• **PROVIDED ENTRIES**
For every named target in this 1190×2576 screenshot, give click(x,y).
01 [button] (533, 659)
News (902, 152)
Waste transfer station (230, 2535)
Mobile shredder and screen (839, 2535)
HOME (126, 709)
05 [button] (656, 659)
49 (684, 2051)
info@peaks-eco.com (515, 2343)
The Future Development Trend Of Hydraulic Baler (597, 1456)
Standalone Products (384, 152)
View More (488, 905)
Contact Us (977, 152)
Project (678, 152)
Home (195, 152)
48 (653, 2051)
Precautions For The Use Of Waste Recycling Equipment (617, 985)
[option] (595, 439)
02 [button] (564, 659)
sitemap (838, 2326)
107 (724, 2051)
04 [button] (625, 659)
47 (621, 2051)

---

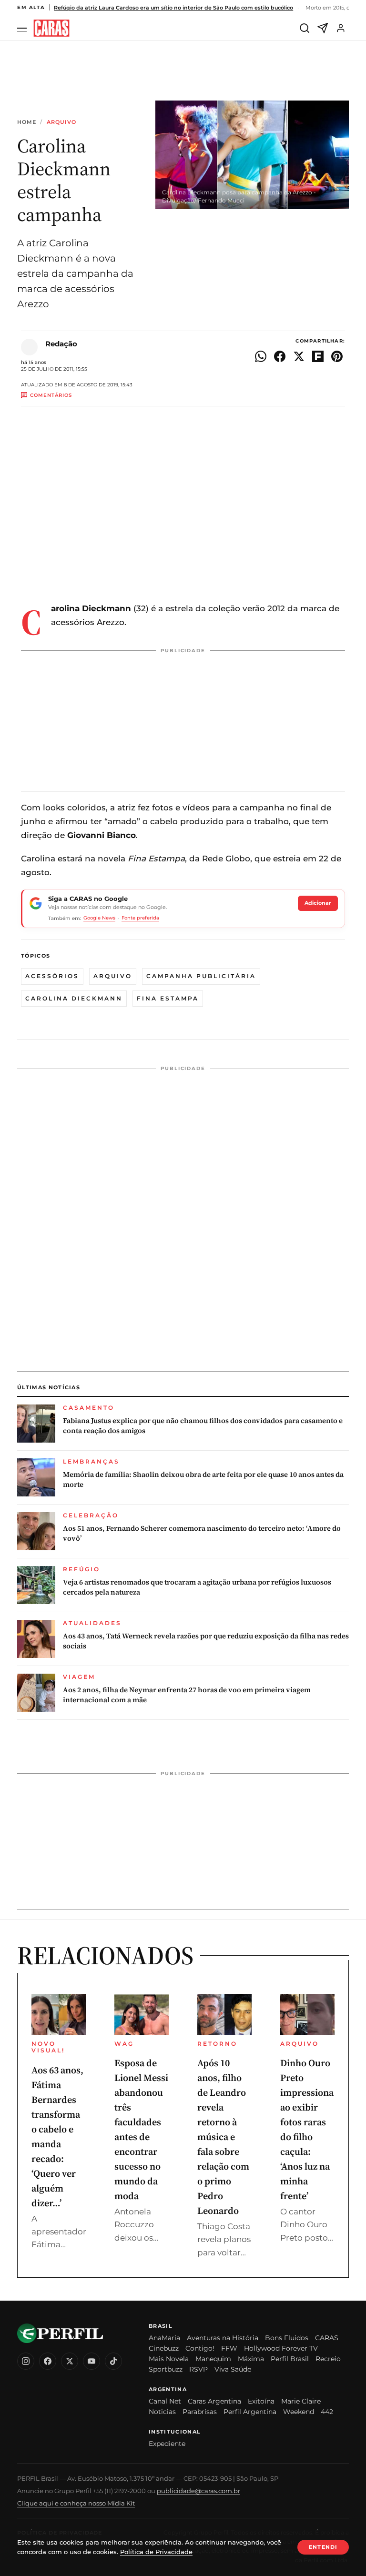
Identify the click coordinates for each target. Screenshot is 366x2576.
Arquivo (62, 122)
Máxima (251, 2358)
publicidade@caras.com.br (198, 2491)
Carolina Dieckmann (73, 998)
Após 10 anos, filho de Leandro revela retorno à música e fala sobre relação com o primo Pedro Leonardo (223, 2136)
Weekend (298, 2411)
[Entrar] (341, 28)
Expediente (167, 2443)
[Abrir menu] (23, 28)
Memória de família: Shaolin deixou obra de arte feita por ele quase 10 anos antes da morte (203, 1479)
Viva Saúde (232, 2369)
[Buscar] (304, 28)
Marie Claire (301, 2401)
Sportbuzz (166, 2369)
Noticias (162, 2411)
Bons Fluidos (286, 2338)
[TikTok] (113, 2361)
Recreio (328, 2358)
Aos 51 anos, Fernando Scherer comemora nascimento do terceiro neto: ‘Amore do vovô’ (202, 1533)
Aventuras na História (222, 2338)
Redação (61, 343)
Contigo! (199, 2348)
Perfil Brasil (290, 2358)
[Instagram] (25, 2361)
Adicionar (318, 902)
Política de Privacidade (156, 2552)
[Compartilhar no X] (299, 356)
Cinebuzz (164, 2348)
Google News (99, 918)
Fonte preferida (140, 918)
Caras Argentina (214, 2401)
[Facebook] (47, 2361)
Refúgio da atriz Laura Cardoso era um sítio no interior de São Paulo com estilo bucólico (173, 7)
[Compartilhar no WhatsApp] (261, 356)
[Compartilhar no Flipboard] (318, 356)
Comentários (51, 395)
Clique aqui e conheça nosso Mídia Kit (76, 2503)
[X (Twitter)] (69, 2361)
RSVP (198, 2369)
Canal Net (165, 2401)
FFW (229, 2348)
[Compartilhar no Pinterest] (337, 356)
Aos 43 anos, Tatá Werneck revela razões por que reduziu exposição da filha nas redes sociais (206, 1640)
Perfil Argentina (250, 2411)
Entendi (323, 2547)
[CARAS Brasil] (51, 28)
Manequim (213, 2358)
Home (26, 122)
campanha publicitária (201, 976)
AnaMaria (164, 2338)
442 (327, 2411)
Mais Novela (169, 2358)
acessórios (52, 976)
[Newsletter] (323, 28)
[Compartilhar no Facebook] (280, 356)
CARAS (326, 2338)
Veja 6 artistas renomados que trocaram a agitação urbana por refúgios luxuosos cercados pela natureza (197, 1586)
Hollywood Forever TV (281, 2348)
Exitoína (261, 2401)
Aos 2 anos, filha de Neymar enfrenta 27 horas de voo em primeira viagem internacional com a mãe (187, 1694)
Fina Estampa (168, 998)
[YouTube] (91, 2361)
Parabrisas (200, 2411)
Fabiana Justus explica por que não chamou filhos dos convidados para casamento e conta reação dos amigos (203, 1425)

==

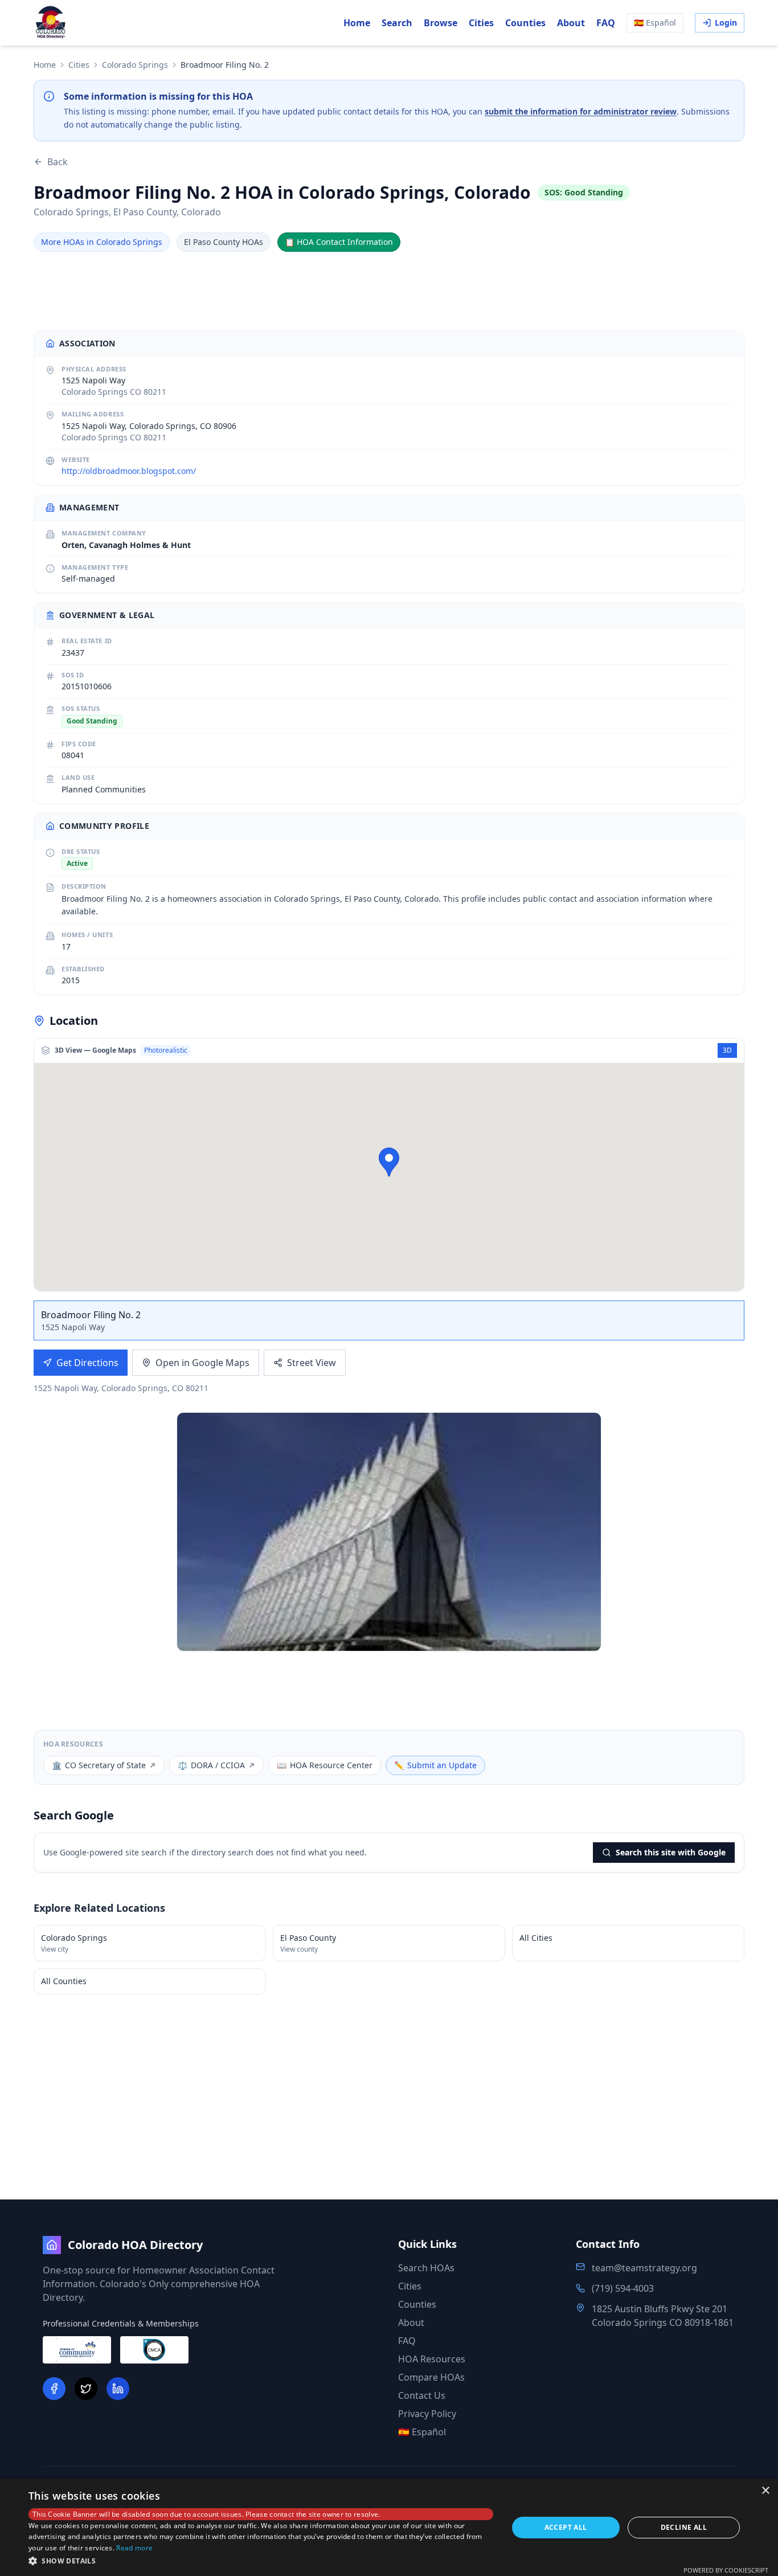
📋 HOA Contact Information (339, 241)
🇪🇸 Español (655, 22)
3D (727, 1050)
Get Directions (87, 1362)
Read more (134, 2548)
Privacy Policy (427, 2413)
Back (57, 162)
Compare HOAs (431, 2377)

• **PROBLEM STATEMENT**
Retype the portion of the data above that starts on the line with "Project (678, 152)" and finishes on the line with "47 (621, 2051)", including both of those lines.

• **TASK SOLUTION**
Project (678, 152)
Home (195, 152)
48 (653, 2051)
Precautions For The Use Of Waste Recycling Equipment (617, 985)
[option] (595, 439)
02 [button] (564, 659)
sitemap (838, 2326)
107 (724, 2051)
04 [button] (625, 659)
47 (621, 2051)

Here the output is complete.